Air conditioning units that recirculate air in rooms and offices should be turned off or used only with open windows because of the risk of spreading coronavirus, experts advise.
They fear that any Covid-19 droplets in the air could be transmitted more easily to people in the room, even those who are socially distanced.
And they are advising office bosses to ventilate rooms with fresh air whenever possible.
Some air conditioners take in air from outdoors and expel it again, while others, called split units, recirculate the same air.
Dr Shaun Fitzgerald, a fellow at the Royal Academy of Engineering, told the Telegraph: “The recommended strategy now, if you have one of these split units, is to throw the window open and sacrifice your desire for a cold or cooler environment. If there is a modicum of wind it will move the air around. If you can’t open a window, turn the unit off.”
This as a sizzling “heat dome” will be frying most of the continental United States for several weeks starting this weekend.
What this means is that over 80 percent of the U.S. population – encompassing 265 million people – can expect sweltering heat over the next week with highs exceeding 90. Another 45 million people will be facing highs in the triple digits.
Additionally, we can expect a full season of lethal heat ranging from 90°F to 121°F, not to mention extreme tropical storms, wildfires, and extreme weather related to La Niña conditions, reports the Independent.
On Friday, the National Weather Service issued excessive heat watch alerts for “dangerously hot conditions” and forecast that between Friday and Tuesday, over 75 record high temperatures would be reached or exceeded, with heat expected to increase in the following week.

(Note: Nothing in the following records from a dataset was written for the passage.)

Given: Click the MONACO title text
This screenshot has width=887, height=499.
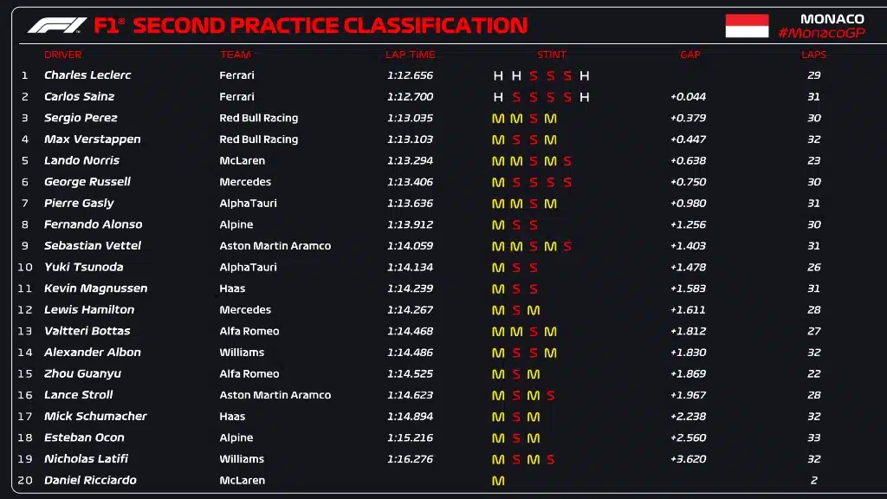Looking at the screenshot, I should tap(832, 19).
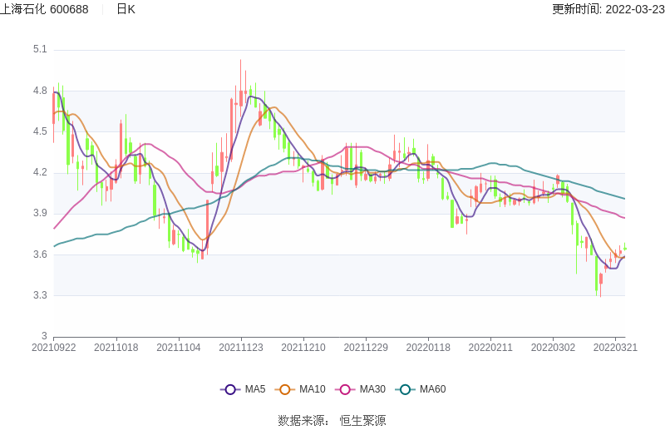Click the MA10 orange legend circle marker

[x=285, y=389]
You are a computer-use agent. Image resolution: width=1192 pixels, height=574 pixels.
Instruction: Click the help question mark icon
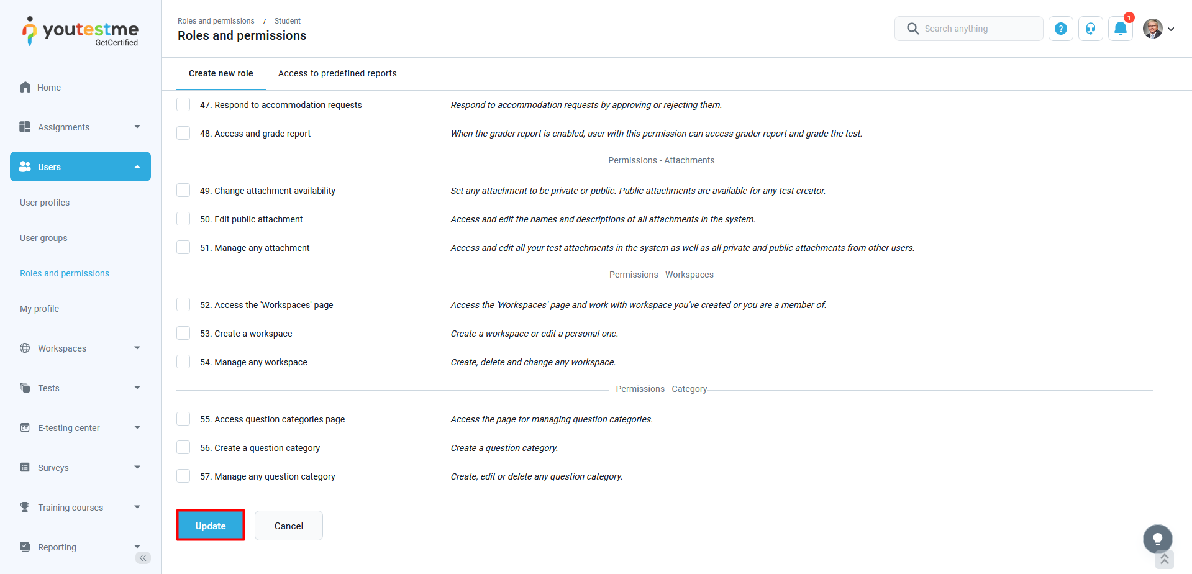point(1061,29)
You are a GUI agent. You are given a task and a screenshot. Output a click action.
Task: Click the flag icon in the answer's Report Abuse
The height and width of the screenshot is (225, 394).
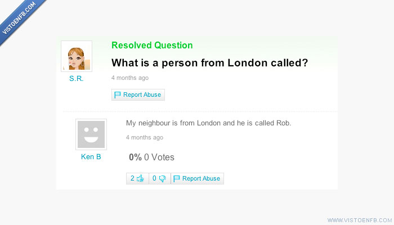point(177,178)
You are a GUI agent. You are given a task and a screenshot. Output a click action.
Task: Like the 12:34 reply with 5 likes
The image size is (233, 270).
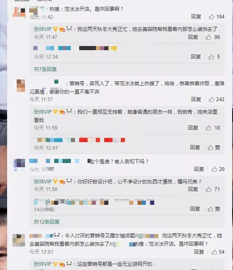[214, 57]
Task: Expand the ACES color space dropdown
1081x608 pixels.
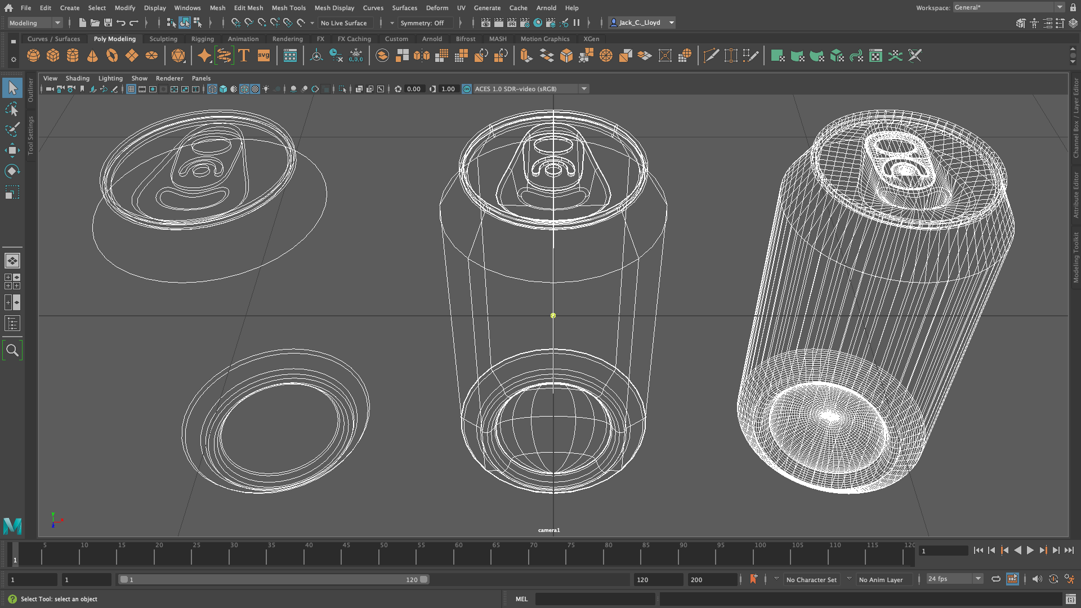Action: [583, 89]
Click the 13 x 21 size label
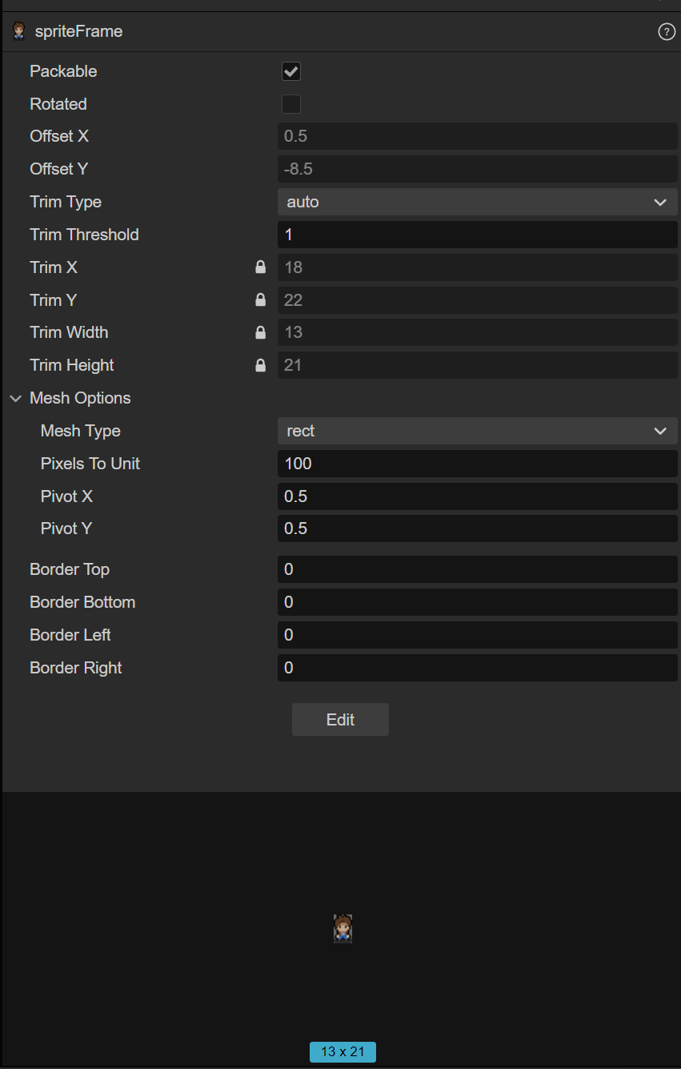The height and width of the screenshot is (1069, 681). coord(343,1051)
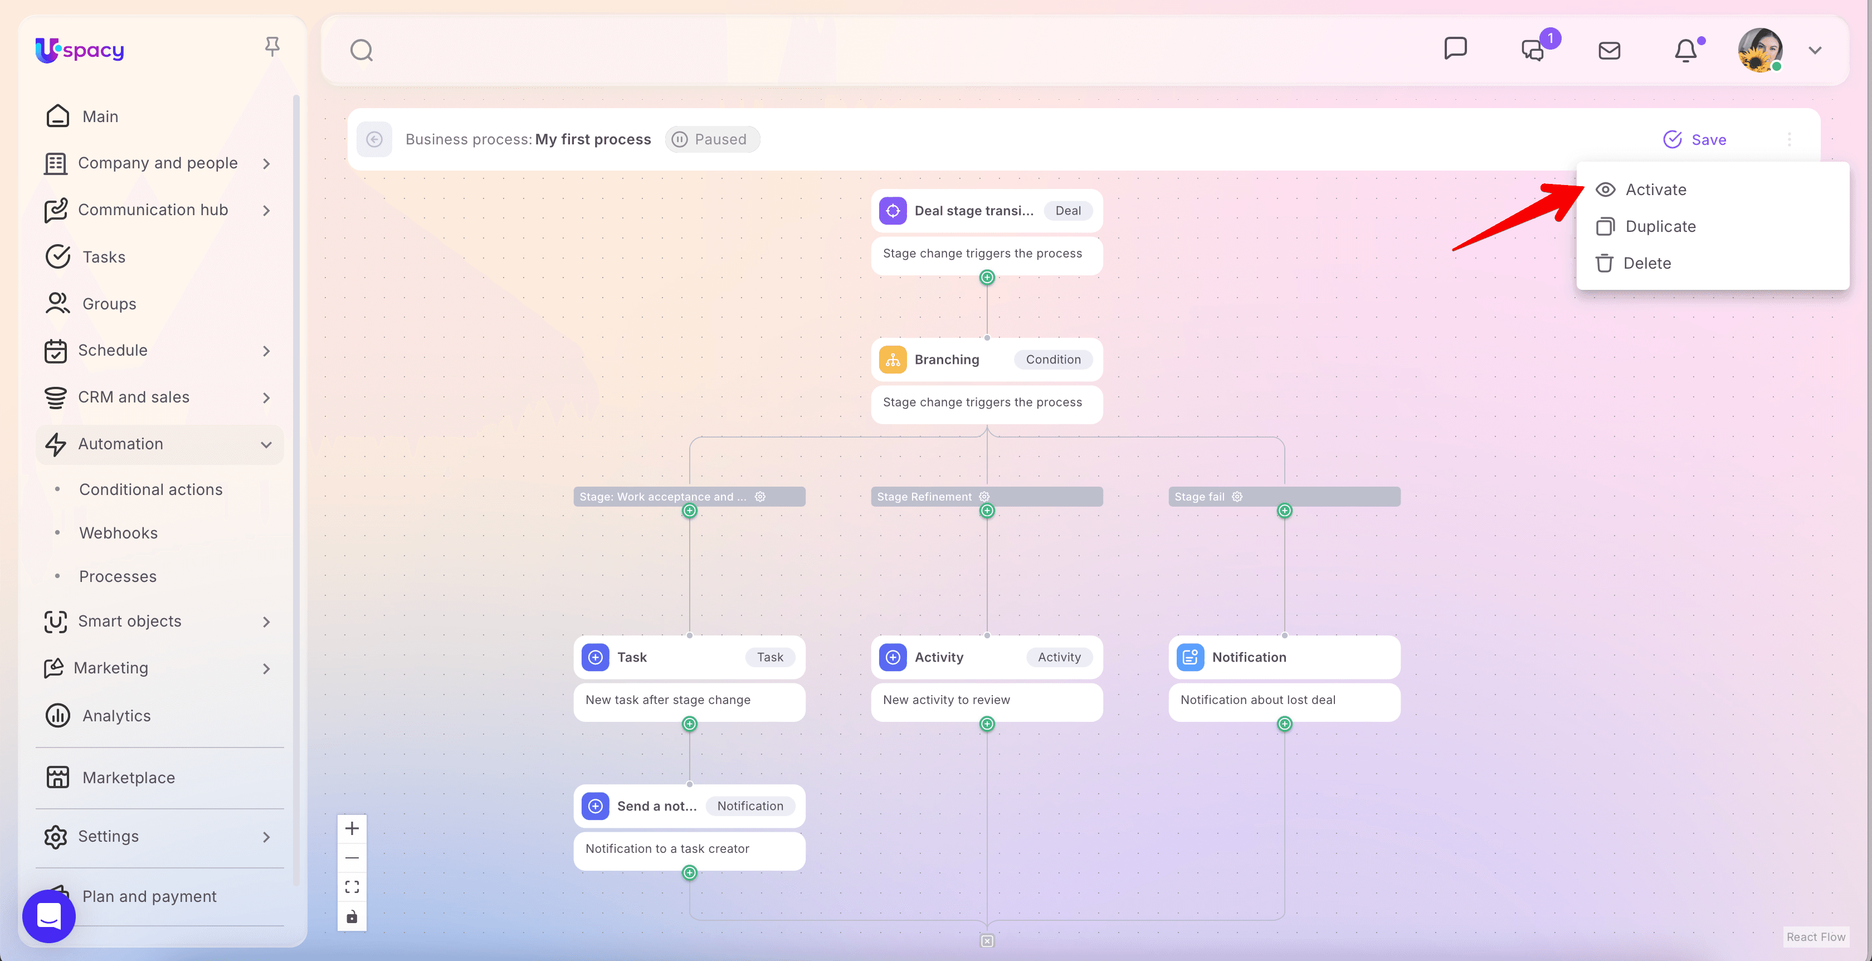Toggle the canvas lock control

point(352,916)
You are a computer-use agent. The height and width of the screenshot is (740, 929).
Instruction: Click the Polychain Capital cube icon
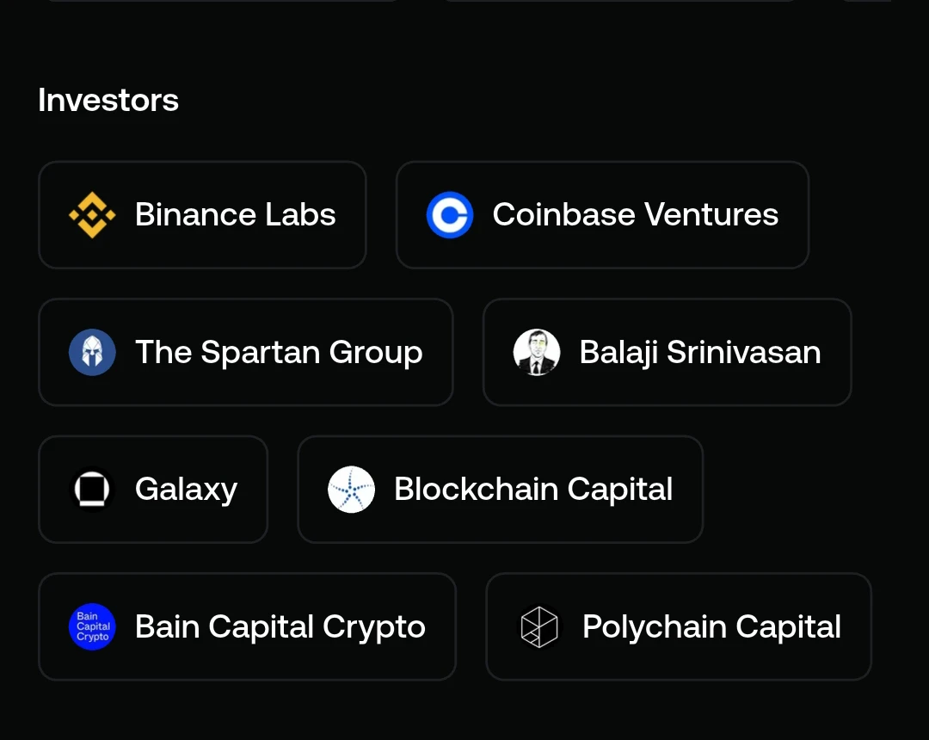pyautogui.click(x=539, y=626)
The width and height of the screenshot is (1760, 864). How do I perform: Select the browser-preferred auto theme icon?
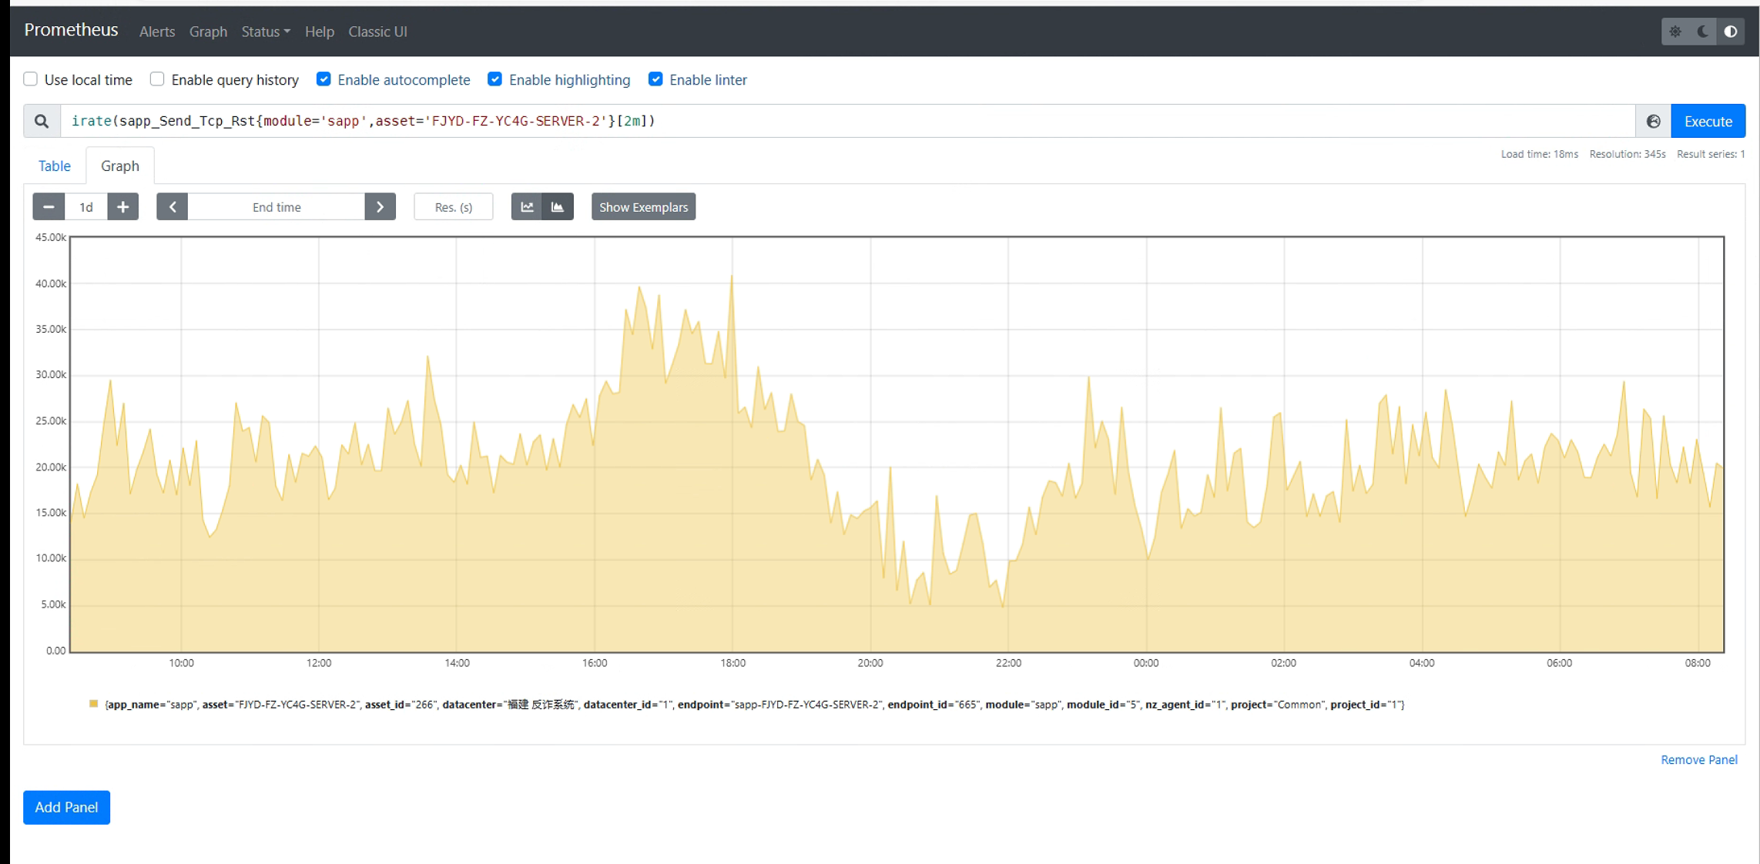click(1731, 32)
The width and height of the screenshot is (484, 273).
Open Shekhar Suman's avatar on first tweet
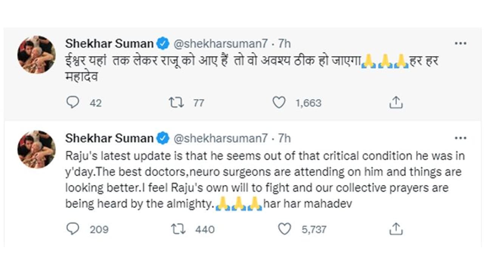pos(36,54)
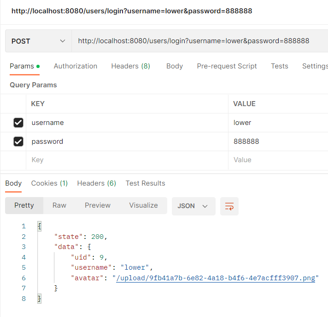Switch to the Tests tab
This screenshot has height=317, width=328.
click(x=279, y=66)
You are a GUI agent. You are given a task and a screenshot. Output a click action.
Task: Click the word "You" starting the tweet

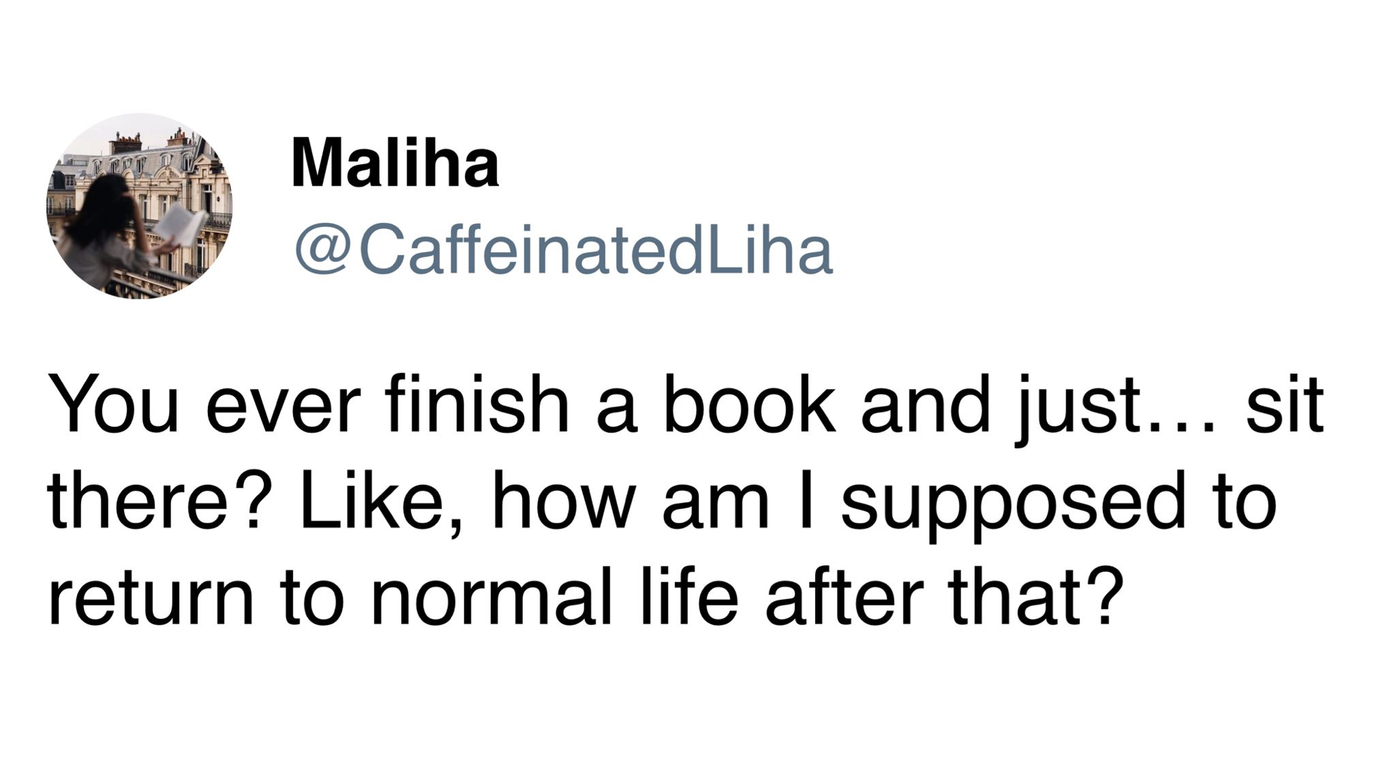coord(113,405)
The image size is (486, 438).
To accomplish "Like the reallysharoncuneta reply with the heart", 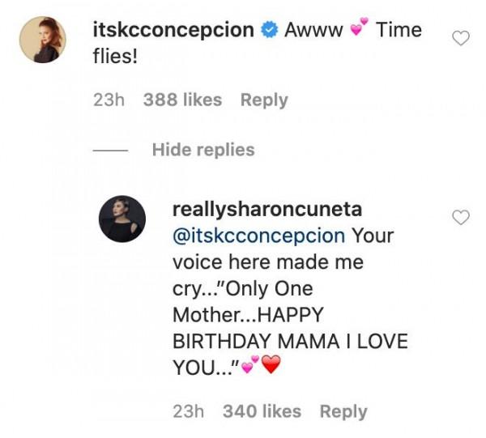I will pos(460,217).
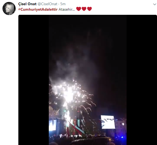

Summer is in full swing! Tropical Storm Fay formed in the Atlantic. Thunderstorms, some severe, in the Plains and Upper Midwest. Excessive heat up to 121 F possible in the Desert Southwest into early next week. Critical fire weather threats continue for portions of the West. pic.twitter.com/iUODiRglYd
— National Weather Service (@NWS) July 10, 2020
On Saturday, temperature in Las Vegas reached a sweltering 112°F with the temperature expected to increase to 114°F on Sunday, while in Phoenix temperatures hit 115°F with Sunday expected to bring a withering 116°F before coasting at or above 110°F through the next week.
The new extremes sharply raise the danger of heat-related illness and death, further adding to the woes of hospitals struggling with surging COVID-19 infections in hard-hit regions and states like Arizona, California, Nevada and Texas.
“The heat wave will be very long-lived, lasting multiple weeks in some areas with only a few days of near-normal temperatures during that span,” Jeff Masters, Ph.D. and founder of the popular site Weather Underground, told CBS News.
“This will increase the odds of heat illness and heat-related deaths.”
The news comes as many are already struggling to stay cool during the COVID-19 lockdown without air conditioning, or even the jobs and income to keep their AC units operational if they do have them.
Heat domes occur when the atmosphere keeps hot ocean air trapped as if it were under a lid or cap, with the end result being conditions of persistent high pressure and sustained heat for a prolonged period of time, sprawled over massive geographical regions.
To make matters worse, the larger the heat dome becomes, the hotter and more longer-lasting it will be.
According to a team of National Ocean Services researchers who set up the Modeling, Analysis Predictions and Projections program to figure out why heat domes occur, they found that the primary cause was strong changes in ocean temperatures from west to east in the tropical Pacific Ocean during the prior winter.
“This happens when strong, high-pressure atmospheric conditions combine with influences from La Niña, creating vast areas of sweltering heat that get trapped under the high-pressure ‘dome’,” the ocean service said.
Warnings of the brutal heat dome come one day after the NWS issued a La Niña watch Thursday predicting a 50 to 55 percent chance that the phenomenon would develop in the coming months, ensuring an intensification of the Atlantic hurricane season and a growing number of hurricanes and tropical storms.